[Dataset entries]
↓

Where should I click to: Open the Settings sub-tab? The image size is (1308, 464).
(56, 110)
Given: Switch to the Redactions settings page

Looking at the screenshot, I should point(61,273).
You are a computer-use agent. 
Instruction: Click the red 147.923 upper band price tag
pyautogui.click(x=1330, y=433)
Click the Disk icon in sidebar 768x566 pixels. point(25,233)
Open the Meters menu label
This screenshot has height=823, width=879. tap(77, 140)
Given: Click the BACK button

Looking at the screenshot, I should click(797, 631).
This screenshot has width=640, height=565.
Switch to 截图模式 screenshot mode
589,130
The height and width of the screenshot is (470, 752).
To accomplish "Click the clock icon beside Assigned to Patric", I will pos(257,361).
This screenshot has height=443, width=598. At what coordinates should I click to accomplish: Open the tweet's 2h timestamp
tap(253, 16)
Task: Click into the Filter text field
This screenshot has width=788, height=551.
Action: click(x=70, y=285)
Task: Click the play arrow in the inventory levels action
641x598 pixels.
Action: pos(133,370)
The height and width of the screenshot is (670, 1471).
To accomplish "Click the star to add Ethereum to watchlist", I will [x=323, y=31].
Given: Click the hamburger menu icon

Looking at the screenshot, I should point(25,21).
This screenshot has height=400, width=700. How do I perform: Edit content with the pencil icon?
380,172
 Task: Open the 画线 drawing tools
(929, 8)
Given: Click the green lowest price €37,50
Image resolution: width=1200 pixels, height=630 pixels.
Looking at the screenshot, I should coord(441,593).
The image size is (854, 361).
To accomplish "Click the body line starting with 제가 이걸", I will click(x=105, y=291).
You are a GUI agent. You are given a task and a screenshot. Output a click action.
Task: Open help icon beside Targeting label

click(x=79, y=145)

↑

From the line containing "Given: Click the hamburger menu icon" down to the last line of the records, transcribe every line exactly and add nothing else.

Given: Click the hamburger menu icon

Looking at the screenshot, I should point(25,21).
This screenshot has height=400, width=700. How do I perform: Edit content with the pencil icon?
380,172
 Task: Open the 画线 drawing tools
(929, 8)
Given: Click the green lowest price €37,50
Image resolution: width=1200 pixels, height=630 pixels.
Looking at the screenshot, I should coord(441,593).
The image size is (854, 361).
To accomplish "Click the body line starting with 제가 이걸", I will click(x=105, y=291).
You are a GUI agent. You are given a task and a screenshot. Output a click action.
Task: Open help icon beside Targeting label

click(x=79, y=145)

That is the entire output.